START

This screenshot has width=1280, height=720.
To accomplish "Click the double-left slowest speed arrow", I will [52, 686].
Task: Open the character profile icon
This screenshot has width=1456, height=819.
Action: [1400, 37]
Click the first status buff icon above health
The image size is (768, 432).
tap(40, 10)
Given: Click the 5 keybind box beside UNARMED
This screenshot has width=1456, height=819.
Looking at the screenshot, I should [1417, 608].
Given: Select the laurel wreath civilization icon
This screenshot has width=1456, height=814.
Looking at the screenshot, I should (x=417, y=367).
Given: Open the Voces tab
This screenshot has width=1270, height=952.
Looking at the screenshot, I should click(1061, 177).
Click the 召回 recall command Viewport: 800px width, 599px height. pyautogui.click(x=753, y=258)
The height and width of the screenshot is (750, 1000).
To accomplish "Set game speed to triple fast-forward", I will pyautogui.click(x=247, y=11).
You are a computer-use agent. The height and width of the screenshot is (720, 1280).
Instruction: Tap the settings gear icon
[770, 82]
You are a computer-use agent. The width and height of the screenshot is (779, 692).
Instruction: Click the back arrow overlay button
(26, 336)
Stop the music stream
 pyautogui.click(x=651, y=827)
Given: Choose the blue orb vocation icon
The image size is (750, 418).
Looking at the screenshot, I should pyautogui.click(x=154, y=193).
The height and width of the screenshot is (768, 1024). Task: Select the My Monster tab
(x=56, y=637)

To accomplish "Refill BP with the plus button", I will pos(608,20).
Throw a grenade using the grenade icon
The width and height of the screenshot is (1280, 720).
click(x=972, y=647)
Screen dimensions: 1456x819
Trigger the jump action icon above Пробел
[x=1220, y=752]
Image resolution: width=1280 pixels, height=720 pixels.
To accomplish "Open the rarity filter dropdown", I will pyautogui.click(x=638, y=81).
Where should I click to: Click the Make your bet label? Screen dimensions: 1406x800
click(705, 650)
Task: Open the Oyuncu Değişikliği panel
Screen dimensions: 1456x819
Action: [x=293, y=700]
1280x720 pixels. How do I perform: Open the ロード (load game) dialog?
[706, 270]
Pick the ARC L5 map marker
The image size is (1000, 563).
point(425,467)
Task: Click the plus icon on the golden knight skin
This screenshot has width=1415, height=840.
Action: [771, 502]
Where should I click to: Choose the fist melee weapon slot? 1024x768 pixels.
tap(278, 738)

END

Report each line of the listing above that contains the string "pixels", treating uppercase and lowercase as distinct.

Response for this exercise:
Image resolution: width=1280 pixels, height=720 pixels.
1280x720 pixels. How do I perform: Open the ロード (load game) dialog?
Where should I click to: Choose the fist melee weapon slot? 1024x768 pixels.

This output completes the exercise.